Justiça


'Só quem é pai sabe a dor', diz avô de criança morta a tiros em Manaus

Renan foi baleado enquanto brincava com os amigos na rua de casa. A criança é mais uma vítima da guerra entre facções criminosas que assola a capital amazonense

A criança estava brincando na rua quando foi atingido
A criança estava brincando na rua quando foi atingido | Foto: Karla Vieira

Manaus - Pedidos de justiça e muita comoção marcaram o velório do pequeno Renan Souza Gomes, de apenas 9 anos, na manhã desta sexta-feira (10), em uma Igreja da Assembleia de Deus, Novo Aleixo, na Zona Norte. A criança é mais uma vítima da guerra entre facções criminosas que assola a capital amazonense.

Renan estava brincando com amigos na frente da casa que morava, localizada na rua Amazonas, também no Novo Aleixo, na noite de quinta-feira (9), quando foi atingido por uma bala perdida durante a troca de tiros entre criminosos rivais. Ele ainda chegou a ser socorrido e levado ao Hospital e Pronto-Socorro da Criança da Zona Leste – Joãozinho, mas não resistiu aos ferimentos. A bala atingiu a região lombar da vítima. Esse é o segundo caso de morte por bala perdida na família de Renan.

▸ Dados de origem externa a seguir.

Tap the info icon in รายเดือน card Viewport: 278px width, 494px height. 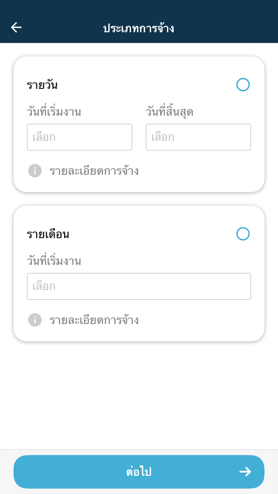(x=35, y=320)
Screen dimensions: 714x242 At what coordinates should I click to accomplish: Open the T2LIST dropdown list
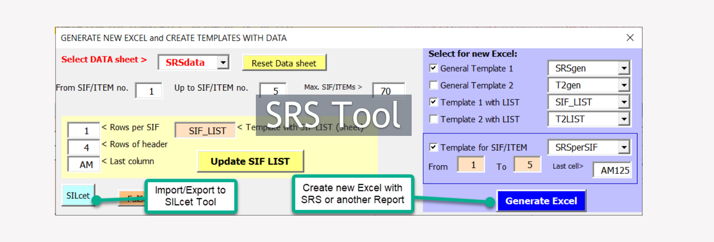click(624, 119)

Ele faria 10 anos no fim deste mês e como toda criança tinha sonhos. Comovido, o avô, Domingos Venâncio da Gama, de 65 anos, relembra a alegria do neto.

 "Queremos justiça. O meu neto gostava muito de lutar jiu-jítsu, era faixa branca. Tinha ficado muito feliz porque ganhou um kimono. Ele gostava muito de luta, gostava de assistir desenhos e brincar com os amigos.  Quem tem filho sabe a dor que estamos sentindo", relembrou emocionado. 

Momentos de terror 

Moradores do local afirmaram que viveram momentos de terror durante o tiroteio. "Foi assustador. Quando o Renan ouviu o tiroteio deixou a bicicleta e tentou correr, mas acabou atingido. A insegurança está muito grande no nosso bairro", disse uma vizinha da vítima. 

Outro morador do bairro também reclamou da falta de segurança. Segundo ele, na semana passada, criminosos o abordaram e chegaram a apontar uma arma na direção dele. “Implorei para eles não atirarem em mim. Ficamos muito tristes com essa situação, mas não podemos falar nada. Caso alguém falar, logo terão novas mortes. Vivemos sem nenhuma segurança, ou seja, estamos à mercê da bandidagem”, disso o morador, que pediu para não ter o nome divulgado, por questão de segurança.

O crime está sendo investigado pela Delegacia Especializada em Homicídios e Sequestros (DEHS).